> **Complete the following**
(1) Decide whether each statement agrees with the article on football concussions: (a) The kickoff line was moved from the 35-yard line to the 40-yard line. (b) The change cut the average annual concussion rate by more than 80 percent. (c) Douglas Wiebe directs the Penn Injury Science Center. Answer yes or no for each and quote the words of the article that decide it.
(2) Please copy word for word everything in the article on football concussions from "Article by Dennis" down to "Ivy League suggests.".

══ Selected passage

Sunday, October 14, 2018

One Football Rule Change Might Lower Concussion Risk

Article by Dennis Thompson. Full article here. En EspaƱol aqui.

TUESDAY, Oct. 2, 2018 (HealthDay News) -- The most dangerous play in football can be rendered safer through a simple rule change, a new study out of the Ivy League suggests.

Moving the kickoff line forward by just five yards -- from the 35- to the 40-yard line -- reduced the average annual concussion rate in Ivy League football by more than 68 percent, the study revealed.

That change makes players less likely to run the ball forward, eliminating the potential for high-speed collisions during kickoff returns, said study author Douglas Wiebe, director of the Penn Injury Science Center at the University of Pennsylvania.

"At the end of the day, the results are really quite compelling," Wiebe said.

════
══ Recorded information

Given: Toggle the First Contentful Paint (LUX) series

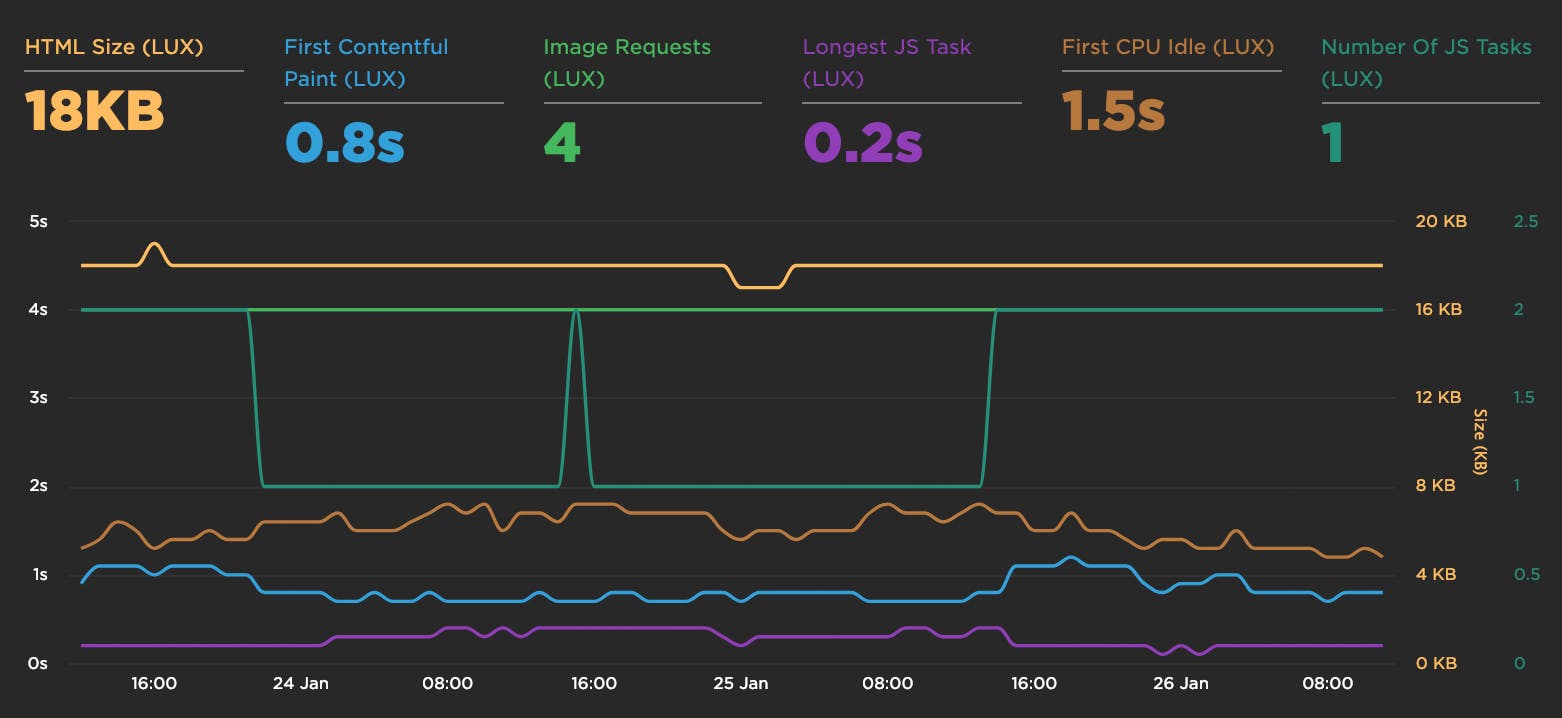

════

> **Per-task answers**
(1)
(a) Yes: "from the 35- to the 40-yard line"
(b) No: "by more than 68 percent"
(c) Yes: "director of the Penn Injury Science Center at the University of Pennsylvania"

(2)
Article by Dennis Thompson. Full article here. En EspaƱol aqui.

TUESDAY, Oct. 2, 2018 (HealthDay News) -- The most dangerous play in football can be rendered safer through a simple rule change, a new study out of the Ivy League suggests.